In the trade court, Jin Tiong argued that Commerce improperly withdrew the questionnaire (see 2202220046). The exporter argued the language of the questionnaire absolved it from its failure of having not timely filed the separate rate application. In its reply, Commerce disagreed, saying this claim goes against the "plain language of the Initiation Notice," overlooks the agency's explanation in rescinding the questionnaire and is based on language not on the record because the questionnaire is not on the record.

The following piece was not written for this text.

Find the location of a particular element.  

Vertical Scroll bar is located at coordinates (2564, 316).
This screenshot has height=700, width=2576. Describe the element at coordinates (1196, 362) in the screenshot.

"But even if the questionnaire cited by Repwire and Jin Tiong were on the record, the language plaintiffs attempt to rely upon cannot be read to invalidate a requirement that was provided in the Initiation Notice, and of which Jin Tiong had notice of at least two months before the questionnaire was inadvertently issued," the reply brief said. "A questionnaire that was issued accidently and that was rescinded shortly thereafter cannot have invalidated a requirement for an affirmative filing by Jin Tiong that was identified in the Initiation Notice that was published several months prior."

Jin Tiong also said Commerce could have made a separate rate finding based on the questionnaire responses the exporter submitted to the agency. Commerce said this argument falls flat since the responses were "unsolicited and removed from the record of Commerce's review." Again, the application was not submitted by the deadline, nullifying the submission, the brief said.